EXERCISE DIRECTIONS:
Where the material below has a line containing "You are a computer-use agent. 1386x868", start repeating exactly, and keep going through the line containing "Click the KDE", with no other lines.

START GIVEN RECORDS

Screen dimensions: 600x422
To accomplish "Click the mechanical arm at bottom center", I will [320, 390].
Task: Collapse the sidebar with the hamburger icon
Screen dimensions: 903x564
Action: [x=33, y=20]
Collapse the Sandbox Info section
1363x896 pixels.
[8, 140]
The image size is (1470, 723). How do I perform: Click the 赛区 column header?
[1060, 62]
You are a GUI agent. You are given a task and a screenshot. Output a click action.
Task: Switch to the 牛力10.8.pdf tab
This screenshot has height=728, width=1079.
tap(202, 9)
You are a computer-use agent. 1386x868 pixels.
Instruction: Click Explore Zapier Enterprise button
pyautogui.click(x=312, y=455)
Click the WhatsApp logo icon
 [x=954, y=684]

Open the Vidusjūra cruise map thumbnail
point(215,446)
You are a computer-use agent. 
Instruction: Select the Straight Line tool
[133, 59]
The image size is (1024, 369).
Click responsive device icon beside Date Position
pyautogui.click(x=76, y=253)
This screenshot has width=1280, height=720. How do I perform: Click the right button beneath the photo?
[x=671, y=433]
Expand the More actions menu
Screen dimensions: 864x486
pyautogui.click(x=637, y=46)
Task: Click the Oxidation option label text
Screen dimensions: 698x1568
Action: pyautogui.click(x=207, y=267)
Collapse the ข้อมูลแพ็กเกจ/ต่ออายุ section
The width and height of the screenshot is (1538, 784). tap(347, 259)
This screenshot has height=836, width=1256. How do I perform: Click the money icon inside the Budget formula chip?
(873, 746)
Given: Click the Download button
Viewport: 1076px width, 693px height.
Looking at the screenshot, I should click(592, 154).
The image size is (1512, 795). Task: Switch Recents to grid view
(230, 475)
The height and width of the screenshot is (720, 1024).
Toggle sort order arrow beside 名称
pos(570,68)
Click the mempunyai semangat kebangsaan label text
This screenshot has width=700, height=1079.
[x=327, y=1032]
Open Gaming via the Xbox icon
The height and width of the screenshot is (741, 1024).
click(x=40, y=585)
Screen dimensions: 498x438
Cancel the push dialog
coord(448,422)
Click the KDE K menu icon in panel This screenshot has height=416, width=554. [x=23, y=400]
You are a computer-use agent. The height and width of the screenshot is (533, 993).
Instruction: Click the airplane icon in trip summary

END GIVEN RECORDS

ANSWER SPACE:
You are a computer-use agent. 1386x868 pixels.
Instruction: Click Explore Zapier Enterprise button
pyautogui.click(x=312, y=455)
Click the WhatsApp logo icon
 [x=954, y=684]

Open the Vidusjūra cruise map thumbnail
point(215,446)
You are a computer-use agent. 
Instruction: Select the Straight Line tool
[133, 59]
The image size is (1024, 369).
Click responsive device icon beside Date Position
pyautogui.click(x=76, y=253)
This screenshot has width=1280, height=720. How do I perform: Click the right button beneath the photo?
[x=671, y=433]
Expand the More actions menu
Screen dimensions: 864x486
pyautogui.click(x=637, y=46)
Task: Click the Oxidation option label text
Screen dimensions: 698x1568
Action: pyautogui.click(x=207, y=267)
Collapse the ข้อมูลแพ็กเกจ/ต่ออายุ section
The width and height of the screenshot is (1538, 784). tap(347, 259)
This screenshot has height=836, width=1256. How do I perform: Click the money icon inside the Budget formula chip?
(873, 746)
Given: Click the Download button
Viewport: 1076px width, 693px height.
Looking at the screenshot, I should click(592, 154).
The image size is (1512, 795). Task: Switch Recents to grid view
(230, 475)
The height and width of the screenshot is (720, 1024).
Toggle sort order arrow beside 名称
pos(570,68)
Click the mempunyai semangat kebangsaan label text
This screenshot has width=700, height=1079.
[x=327, y=1032]
Open Gaming via the Xbox icon
The height and width of the screenshot is (741, 1024).
click(x=40, y=585)
Screen dimensions: 498x438
Cancel the push dialog
coord(448,422)
Click the KDE K menu icon in panel This screenshot has height=416, width=554. [x=23, y=400]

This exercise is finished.